Avast breached by hackers who wanted to compromise CCleaner again

Czech security software maker Avast has suffered another malicious intrusion into their networks, but the attackers didn’t accomplish what they apparently wanted: compromise releases of the popular CCleaner utility.

What happened?

The discovery of the intrusion started with a security alert that flagged a malicious replication of directory services coming from an internal IP that belonged to the company’s VPN address range.

“The user, whose credentials were apparently compromised and associated with the IP, did not have domain admin privileges. However, through a successful privilege escalation, the actor managed to obtain domain admin privileges,” Avast CISO Jaya Baloo explained.

“After further analysis, we found that the internal network was successfully accessed with compromised credentials through a temporary VPN profile that had erroneously been kept enabled and did not require 2FA.”

They also discovered that the attacker:

• Attempted to gain access to the company’s network through their VPN as far back as May 14, and repeated attempts in the following months
• The temporary VPN profile had been used by multiple sets of user credentials, leading them to believe that they were subject to credential theft.

Avast decided not to terminate the temporary VPN profile until they had the chance to see what else the attacker managed to compromise.

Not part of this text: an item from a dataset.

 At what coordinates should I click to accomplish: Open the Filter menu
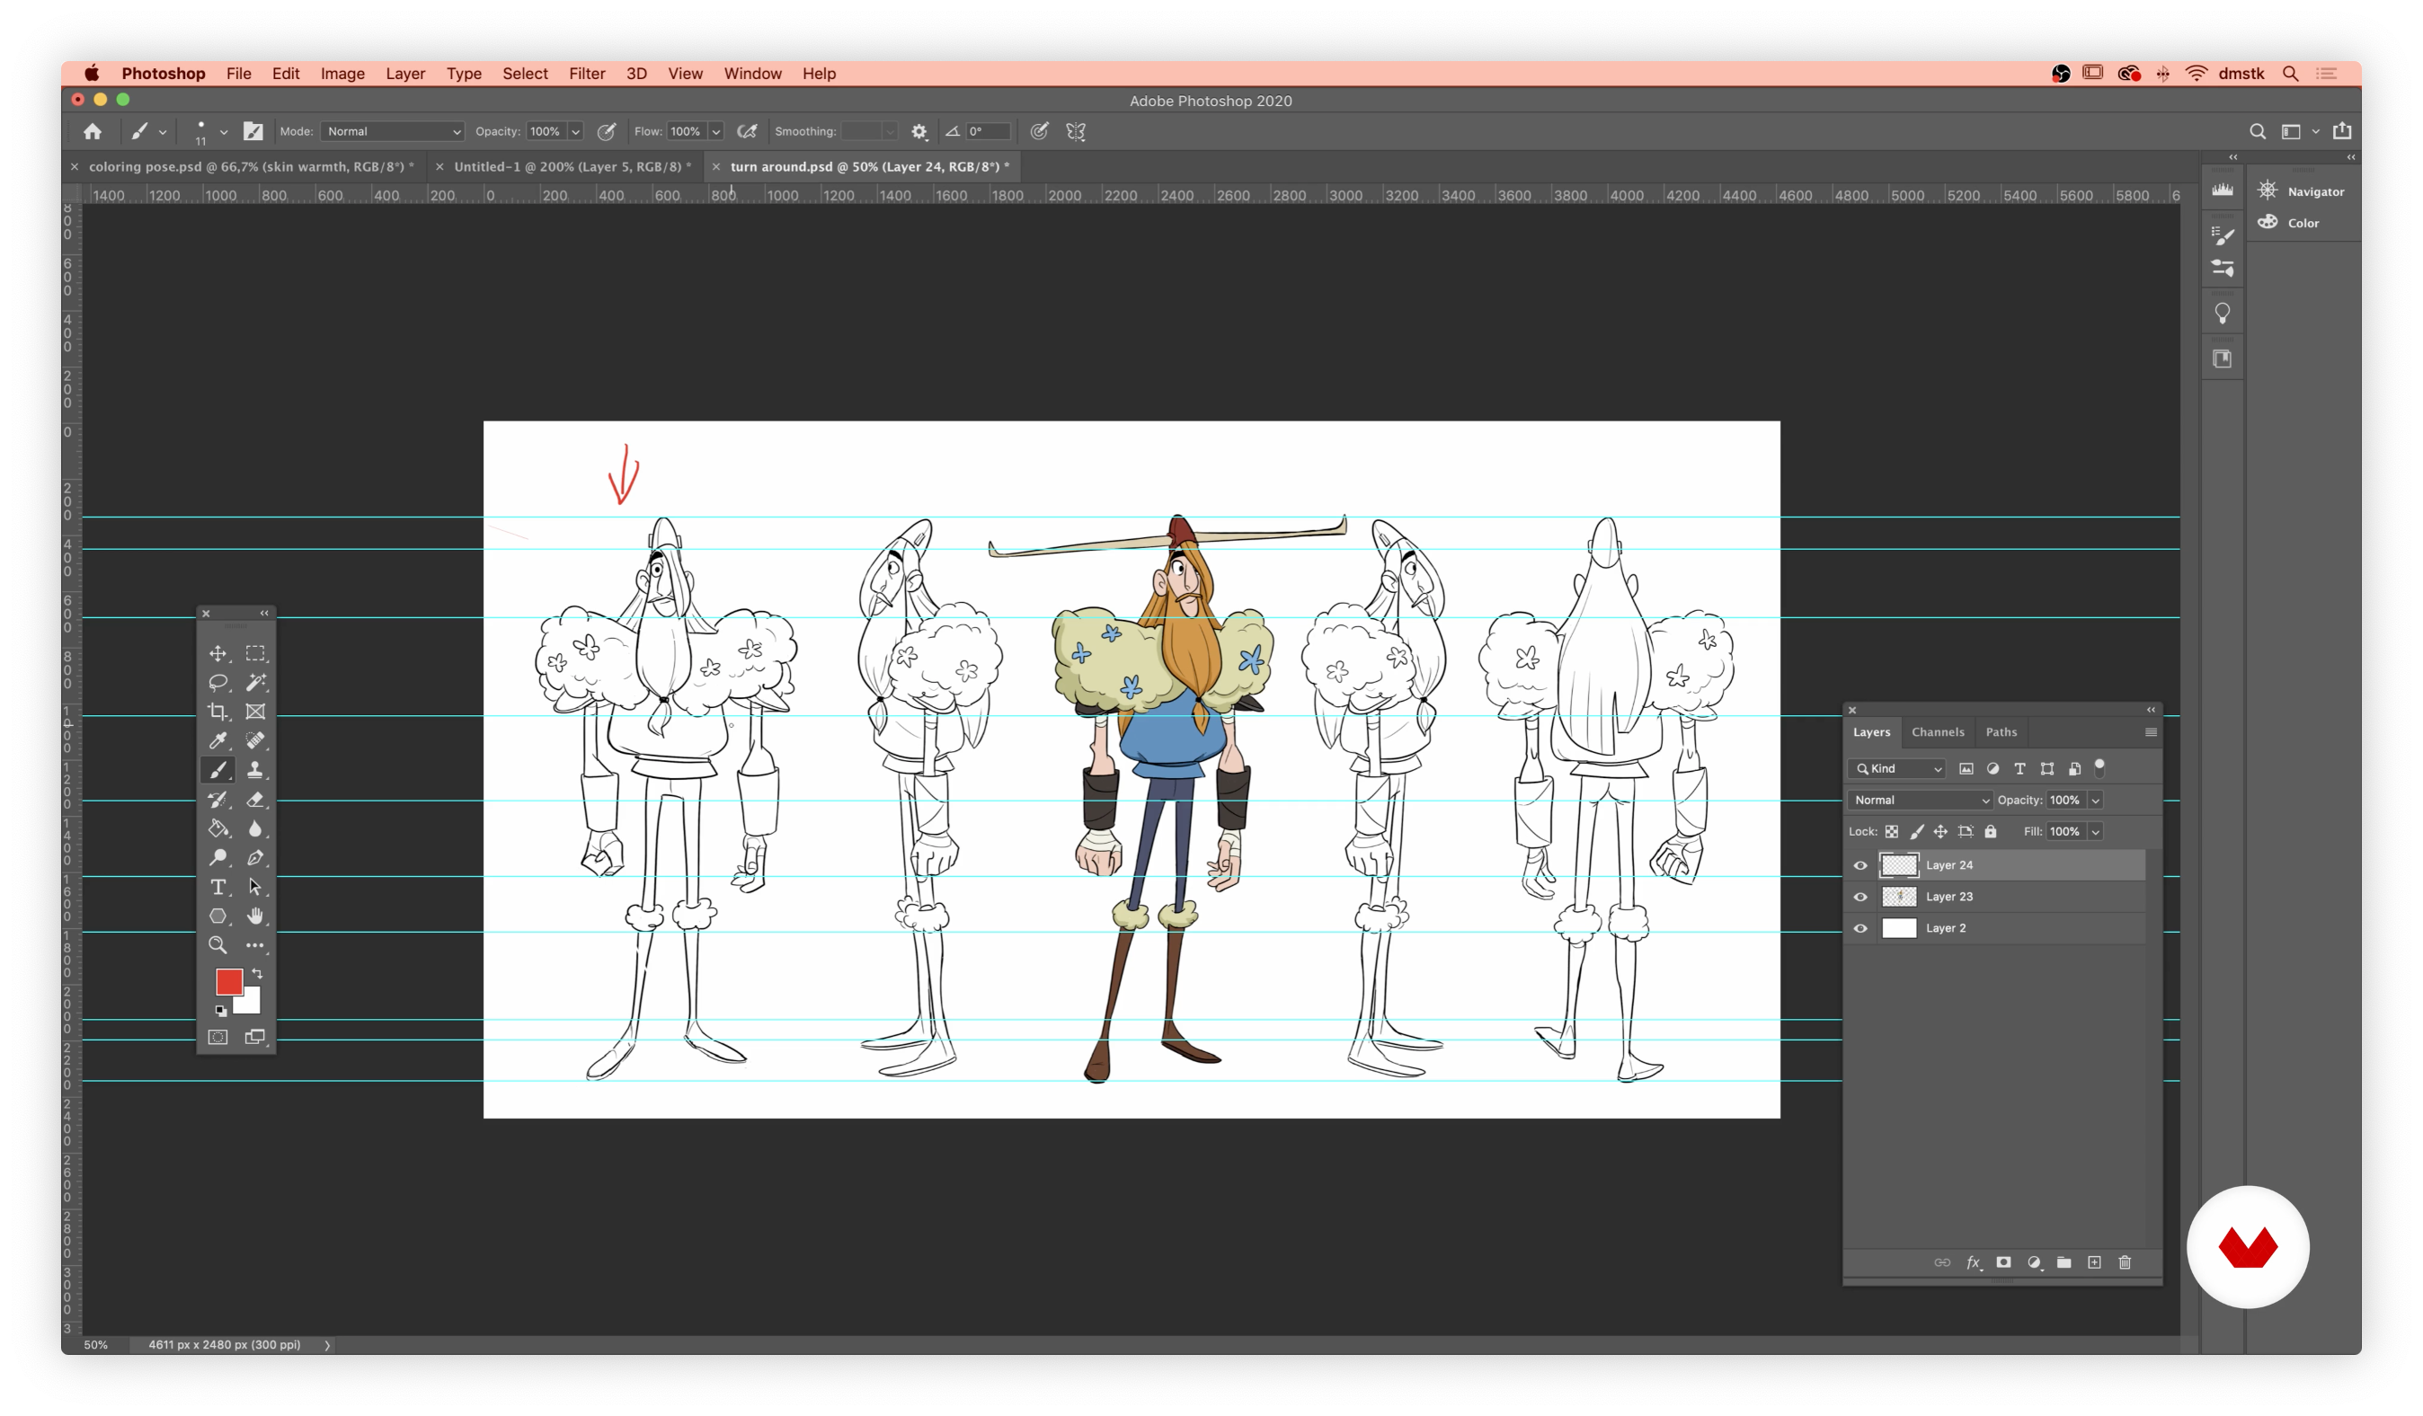point(587,74)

“Even though we believed that CCleaner was the likely target of a supply chain attack, as was the case in a 2017 CCleaner breach, we cast a wider net in our remediation actions,” Baloo noted.

“On September 25, we halted upcoming CCleaner releases and began checking prior CCleaner releases and verified that no malicious alterations had been made. As two further preventative measures, we first re-signed a clean update of the product, pushed it out to users via an automatic update on October 15, and second, we revoked the previous certificate.”

Once that was done, the temporary VPN profile was closed and they disabled and reset all internal user credentials and implemented additional scrutiny to all releases.

Baloo said that they may never know whether the threat actor was the same one as before.

Previous attacks

Avast acquired Piriform, the company developing CCleaner, in July 2017.

In September 2017, Avast confirmed that some versions of the extremely popular utility had been backdoored and offered for download on Piriform’s site in the wake of a successful compromise of Piriform’s servers. Some 2.27 million users downloaded the backdoored versions.

After this incident, Avast migrated the Piriform build environment to the Avast infrastructure and moved the entire Piriform staff onto the Avast internal IT system.

Shortly after, it was discovered that compromised CCleaner releases were a way to get access to computers at a number of huge tech companies like Intel, Microsoft, Linksys, Dlink, Google, Samsung and Cisco, telecoms such as O2 and Vodafone, and Gauselmann, a manufacturer of gaming machines. The attackers were apparently after valuable intellectual property.